Like most legislation, SB 1402 has a number of exceptions that were negotiated during the legislative process. SB 1402 specifies that the joint liability provisions do not apply to the following:
- Customers who engage with port trucking companies whose employees are covered by a bona fide collective bargaining agreement.
- Where the customer and the trucking company had an existing contract at the time the company is listed on the “blacklist,” joint liability shall not apply until the expiration of that contract or 90 days, whichever is shorter.
- Where a port trucking company is not listed on the DLSE “blacklist.”
- Where the port trucking company satisfied the judgment prior to the time period for which the joint and several liability is alleged.
SB 1402 goes into effect on January 1, 2019. Because of the wide range of companies that could potentially be deemed “customers” of port trucking companies, the impact of the new law could be far reaching.

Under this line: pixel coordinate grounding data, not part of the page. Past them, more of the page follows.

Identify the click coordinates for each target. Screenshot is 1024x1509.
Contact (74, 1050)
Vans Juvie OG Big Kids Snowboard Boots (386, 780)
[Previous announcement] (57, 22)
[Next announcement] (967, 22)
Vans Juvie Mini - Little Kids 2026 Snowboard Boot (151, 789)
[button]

Companies that engage with or use port trucking companies will need to develop protocols to monitor the DLSE “blacklist” to determine whether any potential contractor falls on that list. Businesses may wish to build in disclosure and notification requirements (or other due diligence processes) before engaging the services of a port trucking company. Finally, potential “customers” may wish to consult with counsel to discuss contract provisions or other methods to minimize any potential liability when dealing with port trucking companies.